By Chad Ingram
I wasn’t going to write a “this is why we need Minden Pride” column this year, as I have in others.
I thought, as a community, we were beyond that. I was going to write about the county’s acquisition of the Minden daycare and how that is the best case scenario regarding that situation.
However, late last week, somebody decided to cut the Minden Pride banner off the Loggers’ Crossing bridge. So, here we go.
First, it should be noted, as Minden Pride chairman David Rankin said during the flag-raising ceremony on Monday, “We do not know why this occurred, nor the motive behind it.”
It is possible that whoever cut down the banner just has it out for banners in general. However, while it may be an assumption, logic dictates that it was likely an act of homophobic vandalism. Minden Pride itself was created in response to an act of homophobic vandalism.
In fact, all Pride celebrations were born out of protest, out of retaliation and resistance.
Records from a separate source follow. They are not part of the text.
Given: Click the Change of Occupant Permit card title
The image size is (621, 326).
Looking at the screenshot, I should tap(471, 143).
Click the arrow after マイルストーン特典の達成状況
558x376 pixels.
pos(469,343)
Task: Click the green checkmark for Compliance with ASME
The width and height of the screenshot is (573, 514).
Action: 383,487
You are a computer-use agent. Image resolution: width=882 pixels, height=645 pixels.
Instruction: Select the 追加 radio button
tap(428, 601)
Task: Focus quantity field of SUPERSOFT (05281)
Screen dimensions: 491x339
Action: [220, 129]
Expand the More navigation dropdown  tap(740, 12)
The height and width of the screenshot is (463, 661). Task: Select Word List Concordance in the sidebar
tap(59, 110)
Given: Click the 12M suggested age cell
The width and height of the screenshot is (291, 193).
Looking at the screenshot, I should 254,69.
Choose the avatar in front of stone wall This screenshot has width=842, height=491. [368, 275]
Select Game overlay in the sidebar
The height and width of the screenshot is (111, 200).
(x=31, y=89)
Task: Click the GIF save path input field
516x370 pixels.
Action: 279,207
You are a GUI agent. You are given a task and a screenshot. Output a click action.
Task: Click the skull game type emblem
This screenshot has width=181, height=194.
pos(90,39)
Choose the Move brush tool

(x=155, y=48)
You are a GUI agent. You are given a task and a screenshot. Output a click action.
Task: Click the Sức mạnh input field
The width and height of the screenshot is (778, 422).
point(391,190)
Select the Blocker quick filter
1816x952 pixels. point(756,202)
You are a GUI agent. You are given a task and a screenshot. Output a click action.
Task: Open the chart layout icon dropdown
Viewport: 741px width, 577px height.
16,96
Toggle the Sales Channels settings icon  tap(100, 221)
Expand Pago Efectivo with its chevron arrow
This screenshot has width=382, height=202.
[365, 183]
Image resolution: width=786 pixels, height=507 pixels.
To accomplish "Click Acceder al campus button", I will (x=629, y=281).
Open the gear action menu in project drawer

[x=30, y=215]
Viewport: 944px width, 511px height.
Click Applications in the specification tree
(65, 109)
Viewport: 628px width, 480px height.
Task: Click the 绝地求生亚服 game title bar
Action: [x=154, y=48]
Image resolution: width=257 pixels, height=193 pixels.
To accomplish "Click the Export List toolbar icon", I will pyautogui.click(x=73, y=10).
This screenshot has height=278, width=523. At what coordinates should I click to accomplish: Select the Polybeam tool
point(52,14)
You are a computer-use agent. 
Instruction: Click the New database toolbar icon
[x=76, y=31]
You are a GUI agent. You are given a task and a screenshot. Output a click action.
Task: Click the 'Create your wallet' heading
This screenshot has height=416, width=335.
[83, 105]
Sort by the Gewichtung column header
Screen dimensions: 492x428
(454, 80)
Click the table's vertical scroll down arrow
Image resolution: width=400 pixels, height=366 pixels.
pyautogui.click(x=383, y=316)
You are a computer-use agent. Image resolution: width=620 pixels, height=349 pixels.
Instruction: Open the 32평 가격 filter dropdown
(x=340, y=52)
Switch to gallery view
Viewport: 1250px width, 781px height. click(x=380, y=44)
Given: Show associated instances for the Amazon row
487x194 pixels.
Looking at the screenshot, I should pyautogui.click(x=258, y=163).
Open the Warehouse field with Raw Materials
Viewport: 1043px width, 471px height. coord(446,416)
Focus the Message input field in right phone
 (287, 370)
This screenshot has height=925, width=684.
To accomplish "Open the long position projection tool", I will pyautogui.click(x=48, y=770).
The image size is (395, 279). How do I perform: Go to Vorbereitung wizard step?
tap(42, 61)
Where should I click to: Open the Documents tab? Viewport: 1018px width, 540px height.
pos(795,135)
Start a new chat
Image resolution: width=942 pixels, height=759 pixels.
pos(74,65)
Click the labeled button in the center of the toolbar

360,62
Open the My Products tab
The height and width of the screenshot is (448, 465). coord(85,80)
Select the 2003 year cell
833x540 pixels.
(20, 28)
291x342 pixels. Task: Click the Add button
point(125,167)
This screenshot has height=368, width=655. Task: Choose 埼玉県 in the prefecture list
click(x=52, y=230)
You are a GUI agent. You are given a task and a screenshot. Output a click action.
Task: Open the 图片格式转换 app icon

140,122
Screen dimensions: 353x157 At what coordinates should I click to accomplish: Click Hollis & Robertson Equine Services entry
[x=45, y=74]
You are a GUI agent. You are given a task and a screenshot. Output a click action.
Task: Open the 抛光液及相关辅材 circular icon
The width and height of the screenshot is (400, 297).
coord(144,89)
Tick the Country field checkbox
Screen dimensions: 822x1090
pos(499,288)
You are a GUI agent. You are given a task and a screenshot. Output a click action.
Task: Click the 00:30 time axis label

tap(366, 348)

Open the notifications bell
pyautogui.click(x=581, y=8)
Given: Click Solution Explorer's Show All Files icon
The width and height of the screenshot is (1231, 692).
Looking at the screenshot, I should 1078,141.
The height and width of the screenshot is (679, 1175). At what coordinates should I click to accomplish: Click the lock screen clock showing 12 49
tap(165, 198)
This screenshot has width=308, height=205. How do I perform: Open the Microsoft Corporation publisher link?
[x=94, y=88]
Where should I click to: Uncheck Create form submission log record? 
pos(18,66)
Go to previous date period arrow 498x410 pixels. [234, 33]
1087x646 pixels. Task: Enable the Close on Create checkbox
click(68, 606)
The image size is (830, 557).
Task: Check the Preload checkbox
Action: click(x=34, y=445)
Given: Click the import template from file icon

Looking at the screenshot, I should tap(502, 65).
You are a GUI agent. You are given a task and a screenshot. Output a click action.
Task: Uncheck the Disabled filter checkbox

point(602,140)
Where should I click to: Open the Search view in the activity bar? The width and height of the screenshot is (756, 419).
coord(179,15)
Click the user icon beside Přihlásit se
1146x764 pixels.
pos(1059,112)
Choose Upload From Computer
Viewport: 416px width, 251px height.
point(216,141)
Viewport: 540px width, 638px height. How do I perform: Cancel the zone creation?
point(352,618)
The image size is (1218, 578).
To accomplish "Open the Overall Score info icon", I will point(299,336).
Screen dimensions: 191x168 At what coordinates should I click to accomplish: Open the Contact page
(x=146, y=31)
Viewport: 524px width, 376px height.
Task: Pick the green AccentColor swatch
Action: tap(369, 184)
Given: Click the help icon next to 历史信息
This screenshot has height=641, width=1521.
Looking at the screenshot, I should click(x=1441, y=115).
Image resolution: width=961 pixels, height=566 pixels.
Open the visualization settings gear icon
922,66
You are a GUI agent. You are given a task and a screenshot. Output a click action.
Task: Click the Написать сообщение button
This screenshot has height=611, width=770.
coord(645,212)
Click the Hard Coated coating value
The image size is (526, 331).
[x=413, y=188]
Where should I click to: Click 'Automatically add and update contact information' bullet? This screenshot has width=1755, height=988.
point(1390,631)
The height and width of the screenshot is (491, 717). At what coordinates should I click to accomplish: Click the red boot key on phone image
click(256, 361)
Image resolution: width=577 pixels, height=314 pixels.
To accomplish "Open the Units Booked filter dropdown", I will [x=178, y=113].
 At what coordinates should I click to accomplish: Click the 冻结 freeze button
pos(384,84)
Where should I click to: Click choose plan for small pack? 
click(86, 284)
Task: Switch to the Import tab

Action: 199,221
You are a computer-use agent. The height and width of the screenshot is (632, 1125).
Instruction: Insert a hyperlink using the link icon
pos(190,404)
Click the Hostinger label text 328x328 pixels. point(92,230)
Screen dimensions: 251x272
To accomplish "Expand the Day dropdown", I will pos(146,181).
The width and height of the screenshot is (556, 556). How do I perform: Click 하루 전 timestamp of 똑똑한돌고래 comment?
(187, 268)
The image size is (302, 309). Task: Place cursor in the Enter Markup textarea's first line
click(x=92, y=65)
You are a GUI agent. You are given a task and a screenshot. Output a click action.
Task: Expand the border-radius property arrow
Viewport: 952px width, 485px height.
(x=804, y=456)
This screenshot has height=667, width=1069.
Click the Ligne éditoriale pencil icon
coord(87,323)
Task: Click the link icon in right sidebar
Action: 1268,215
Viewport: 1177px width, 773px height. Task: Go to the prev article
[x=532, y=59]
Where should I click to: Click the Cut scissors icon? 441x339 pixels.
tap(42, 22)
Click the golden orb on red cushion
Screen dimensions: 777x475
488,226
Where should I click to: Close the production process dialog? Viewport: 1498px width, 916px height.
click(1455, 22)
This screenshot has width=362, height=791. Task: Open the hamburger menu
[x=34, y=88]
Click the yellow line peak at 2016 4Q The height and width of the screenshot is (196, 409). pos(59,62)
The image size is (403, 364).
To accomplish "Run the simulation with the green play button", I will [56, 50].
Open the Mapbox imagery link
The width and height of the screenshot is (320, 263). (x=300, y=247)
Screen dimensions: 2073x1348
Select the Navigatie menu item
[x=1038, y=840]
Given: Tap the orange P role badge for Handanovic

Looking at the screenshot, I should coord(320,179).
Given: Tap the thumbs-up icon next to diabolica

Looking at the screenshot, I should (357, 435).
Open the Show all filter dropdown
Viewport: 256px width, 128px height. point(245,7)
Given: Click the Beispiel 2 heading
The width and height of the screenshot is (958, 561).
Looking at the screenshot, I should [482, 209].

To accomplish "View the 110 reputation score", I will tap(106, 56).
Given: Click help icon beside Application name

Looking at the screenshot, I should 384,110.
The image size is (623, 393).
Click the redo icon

The Stonewall riots in New York City, which occurred a half-century ago this summer and were an uprising by the LGBTQ+ community against the New York Police Department for years of oppression and brutality, essentially gave way to the gay rights movement in North America. Until that same year, it was still illegal to be homosexual in Canada and people, mostly men, were incarcerated for it. Canada’s largest Pride celebration, Pride Toronto, was born out of protest in 1981 in response to series of bathhouse raids in the city by police. Pride celebrations, while often jubilant occasions, are at their root protests, and whoever cut the banner off the footbridge in Minden has demonstrated in their own special way why they are necessary.
If you’re somebody who walks around asking why the LGBTQ+ community gets its own parade, it’s probably because you are somebody who doesn’t need a parade. You probably have nothing to protest. You probably don’t face discrimination or harassment based on the way you were born.
Pride is not about special treatment, it’s about equal treatment. It’s about inclusion and equality, socially and under the law. If you have a problem with Pride, it’s definitely you who has the problem.
I hope that whoever cut down the banner was a teenager or a kid, so at least the act can be somewhat written off as youthful ignorance. If the culprit was an adult, then that’s just profoundly sad. Either way, it doesn’t detract from, and will not deter, the inclusive, caring and positive things happening in this community.
Case in point: After learning the banner had been cut down, a pair of Minden sisters, with some help from their grandmother, replaced the banner with one of their own making. Thank you to Naiomi and Clementine Bainbridge for your demonstration of the true spirit of this community.